### PAGE EXTRACT

Week 10: Implementing ADTs (stacks and queues)

Specialized linear ADTs

The “standard” linear ADTs (in Java) are the array and the (generic) List. Arrays are a simple type, with very fast random access but the limitation of fixed sizes. Lists are more flexible, and their underlying implementation is generally written in terms of (resizing) arrays or (sometimes) in terms of a linked list.

But as we’ve mentioned, there are other linear data structures that one might use; they are similar to lists but restrict themselves in various ways. We’re going to revisit them so you’re ready when you see them again (“for the first time”) in 187. We’ll start with behavior, then do implementations.

Stacks

Stacks are a last-in, first-out data structure. They are like lists, but instead of allowing for random access (via get, remove, add), they restrict a user to adding items on one end (the “top”) and removing from that same position. These operations are sometimes called push (add an item), pop (remove an item), and peek (look at but do not remove the top item).

Modern Java suggests we use the Deque interface, which is short for double-ended queue, and use the addFirst, removeFirst, and peekFirst methods. In either case, though, the behavior is the same, LIFO.

s.push("a");
s.push("b");
s.pop();
s.push("c");
s.push("d");
s.peek();

(top on right)

Queues

Queues are a first-in, first-out data structure. Java has a Queue interface you can use, or you can (also) use Deque, as described in its documentation. In a Queue, we typically talk about add (always at one end) remove (always from the other), and sometimes peek (just like a stack, returns but does not remove the next element that remove would return).

q.add("a");
q.add("b");
q.remove();
q.add("c");
q.add("d");
q.peek();

(front on left, rear on right)

A side note: over/underflow

Stacks and queues can underflow. If you call pop or remove on an empty stack/queue, this will generate an exception.

Some stacks and queues are bounded, which means they have an explicit capacity. If you try to push or add to a stack/queue that is already at capacity, then you will overflow the structure and generate an exception.

### EXTRACTED INFORMATION
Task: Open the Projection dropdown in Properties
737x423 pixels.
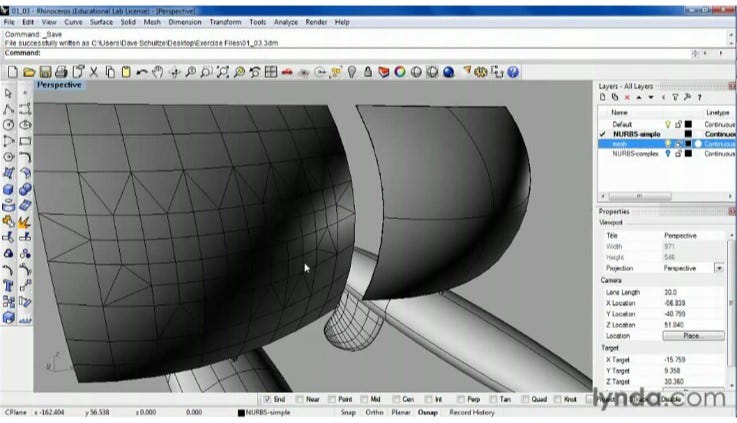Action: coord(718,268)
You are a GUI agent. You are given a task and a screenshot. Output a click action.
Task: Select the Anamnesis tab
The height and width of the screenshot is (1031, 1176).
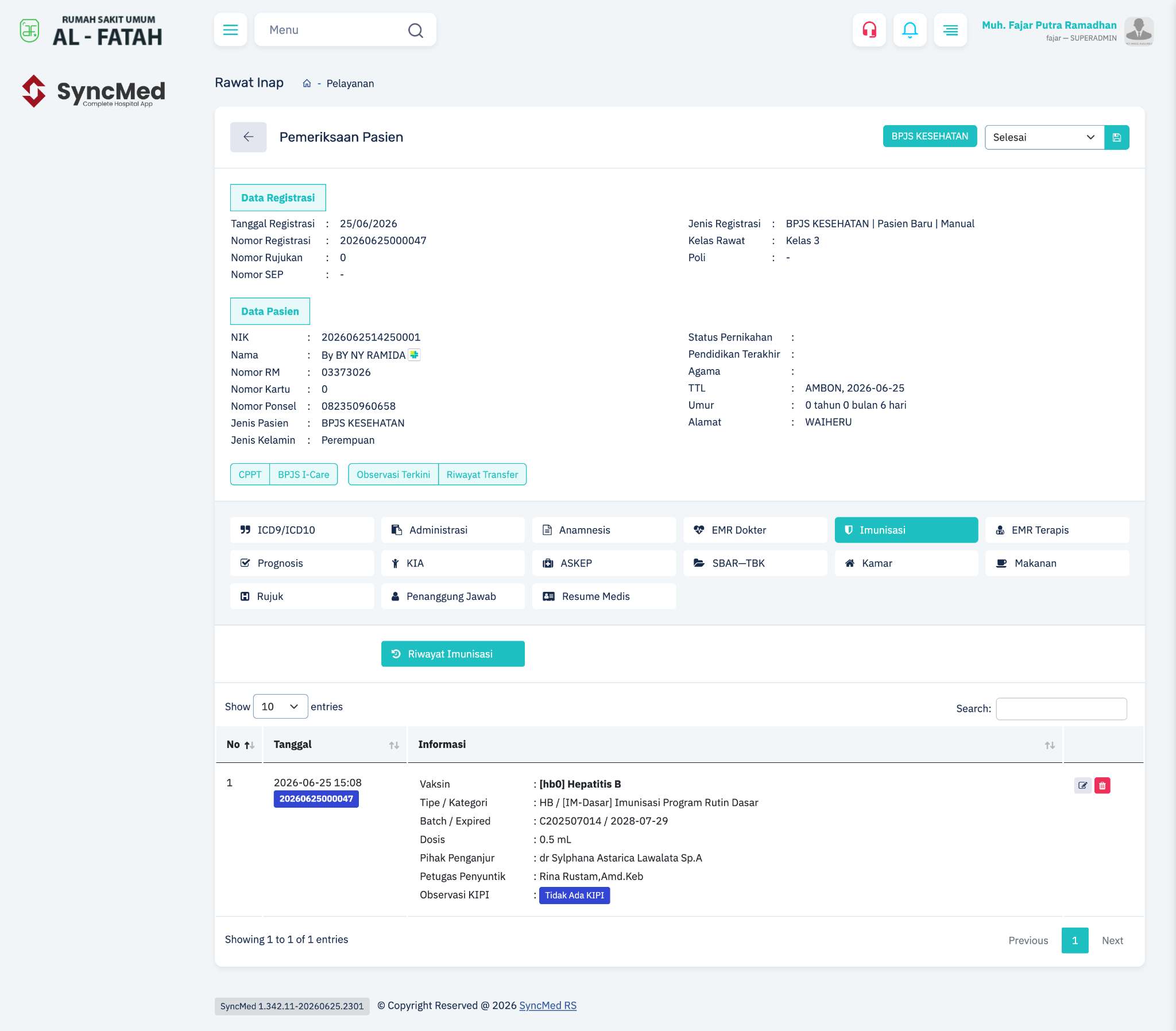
==
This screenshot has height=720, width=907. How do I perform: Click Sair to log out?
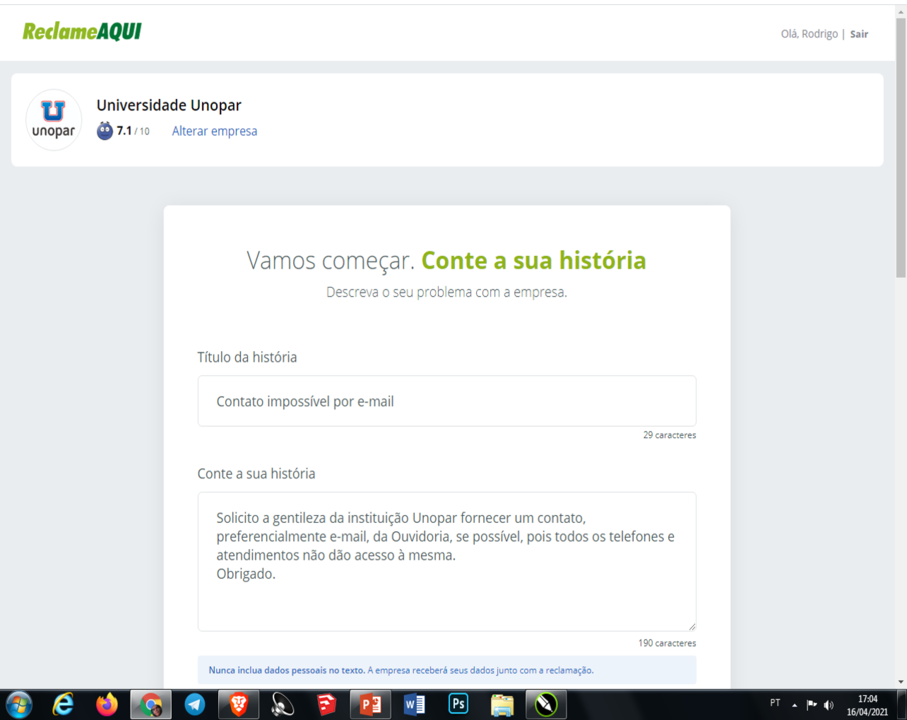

### WHAT IS ASKED
1. From the notes on stacks and queues, quote the passage starting with "Queues are a" and going on through "remove would return).".
2. Summarize the notes on stacks and queues in two sentences.

### THE RESULTS
1.
Queues are a first-in, first-out data structure. Java has a Queue interface you can use, or you can (also) use Deque, as described in its documentation. In a Queue, we typically talk about add (always at one end) remove (always from the other), and sometimes peek (just like a stack, returns but does not remove the next element that remove would return).

2. Stacks are last-in, first-out structures that limit adding and removing to the top through push, pop, and peek, while queues are first-in, first-out structures that add at one end and remove from the other. Calling pop or remove on an empty stack or queue causes underflow, and adding to a bounded one that is already at capacity causes overflow, and either one generates an exception.